[Entries provided]
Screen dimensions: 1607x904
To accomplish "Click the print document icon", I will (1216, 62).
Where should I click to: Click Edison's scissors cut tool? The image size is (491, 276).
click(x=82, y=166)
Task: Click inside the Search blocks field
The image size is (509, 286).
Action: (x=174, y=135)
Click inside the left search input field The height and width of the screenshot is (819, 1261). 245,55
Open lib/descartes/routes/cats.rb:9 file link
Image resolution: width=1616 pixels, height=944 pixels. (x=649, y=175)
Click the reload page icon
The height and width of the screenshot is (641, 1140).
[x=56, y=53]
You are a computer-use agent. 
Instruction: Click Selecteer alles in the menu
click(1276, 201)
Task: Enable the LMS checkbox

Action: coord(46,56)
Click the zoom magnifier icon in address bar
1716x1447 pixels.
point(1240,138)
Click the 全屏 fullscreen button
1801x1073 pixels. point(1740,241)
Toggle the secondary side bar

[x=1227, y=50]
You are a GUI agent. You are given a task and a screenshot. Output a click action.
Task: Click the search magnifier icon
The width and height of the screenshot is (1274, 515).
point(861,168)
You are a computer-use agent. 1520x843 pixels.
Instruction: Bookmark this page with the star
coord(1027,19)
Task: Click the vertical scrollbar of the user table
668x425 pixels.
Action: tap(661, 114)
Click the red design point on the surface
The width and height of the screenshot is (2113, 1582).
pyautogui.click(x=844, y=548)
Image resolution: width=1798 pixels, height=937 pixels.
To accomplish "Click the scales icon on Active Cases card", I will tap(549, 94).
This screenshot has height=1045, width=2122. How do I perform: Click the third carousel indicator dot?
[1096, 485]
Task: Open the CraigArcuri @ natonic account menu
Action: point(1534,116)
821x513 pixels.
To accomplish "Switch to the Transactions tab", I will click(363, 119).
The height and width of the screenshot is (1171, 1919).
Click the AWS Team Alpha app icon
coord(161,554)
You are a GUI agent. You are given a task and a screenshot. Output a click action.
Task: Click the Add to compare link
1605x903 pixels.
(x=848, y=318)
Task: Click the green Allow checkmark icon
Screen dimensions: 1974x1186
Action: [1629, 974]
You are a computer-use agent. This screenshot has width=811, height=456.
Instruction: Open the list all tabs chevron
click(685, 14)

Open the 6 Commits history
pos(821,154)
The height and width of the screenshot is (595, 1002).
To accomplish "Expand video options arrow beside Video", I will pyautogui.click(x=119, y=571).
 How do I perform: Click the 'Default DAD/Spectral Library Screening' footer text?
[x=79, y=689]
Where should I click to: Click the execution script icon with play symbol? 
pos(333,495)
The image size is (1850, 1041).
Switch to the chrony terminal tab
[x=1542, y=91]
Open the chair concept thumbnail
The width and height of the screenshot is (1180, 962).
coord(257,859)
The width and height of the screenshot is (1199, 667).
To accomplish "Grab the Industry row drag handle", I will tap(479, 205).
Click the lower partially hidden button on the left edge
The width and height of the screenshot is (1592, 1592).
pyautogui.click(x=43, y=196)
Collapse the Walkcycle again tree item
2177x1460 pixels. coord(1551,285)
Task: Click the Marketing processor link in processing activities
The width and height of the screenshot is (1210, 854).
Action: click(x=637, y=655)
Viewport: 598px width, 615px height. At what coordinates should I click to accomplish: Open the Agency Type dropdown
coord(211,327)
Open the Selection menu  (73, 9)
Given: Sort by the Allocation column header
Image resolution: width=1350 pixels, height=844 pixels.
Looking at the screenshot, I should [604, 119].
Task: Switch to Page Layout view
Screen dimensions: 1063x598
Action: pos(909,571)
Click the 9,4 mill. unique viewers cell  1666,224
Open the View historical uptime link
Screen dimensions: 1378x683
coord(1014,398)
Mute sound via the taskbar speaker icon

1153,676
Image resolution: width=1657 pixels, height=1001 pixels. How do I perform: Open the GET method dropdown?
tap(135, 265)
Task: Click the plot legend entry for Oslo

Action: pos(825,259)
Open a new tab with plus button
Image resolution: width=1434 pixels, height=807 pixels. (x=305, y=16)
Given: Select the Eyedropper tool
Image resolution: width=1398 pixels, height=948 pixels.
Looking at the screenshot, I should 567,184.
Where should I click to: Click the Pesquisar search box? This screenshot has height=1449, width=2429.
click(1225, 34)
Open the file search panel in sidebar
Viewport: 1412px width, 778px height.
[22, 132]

[Activity]
Would you please reproduce the records above exactly, only from their first line through the line holding "You are a computer-use agent. 1520x843", with both ends included?

[Response]
Screen dimensions: 1607x904
To accomplish "Click the print document icon", I will (1216, 62).
Where should I click to: Click Edison's scissors cut tool? The image size is (491, 276).
click(x=82, y=166)
Task: Click inside the Search blocks field
The image size is (509, 286).
Action: (x=174, y=135)
Click inside the left search input field The height and width of the screenshot is (819, 1261). 245,55
Open lib/descartes/routes/cats.rb:9 file link
Image resolution: width=1616 pixels, height=944 pixels. (x=649, y=175)
Click the reload page icon
The height and width of the screenshot is (641, 1140).
[x=56, y=53]
You are a computer-use agent. 
Instruction: Click Selecteer alles in the menu
click(1276, 201)
Task: Enable the LMS checkbox

Action: coord(46,56)
Click the zoom magnifier icon in address bar
1716x1447 pixels.
point(1240,138)
Click the 全屏 fullscreen button
1801x1073 pixels. point(1740,241)
Toggle the secondary side bar

[x=1227, y=50]
You are a GUI agent. You are given a task and a screenshot. Output a click action.
Task: Click the search magnifier icon
The width and height of the screenshot is (1274, 515).
point(861,168)
You are a computer-use agent. 1520x843 pixels.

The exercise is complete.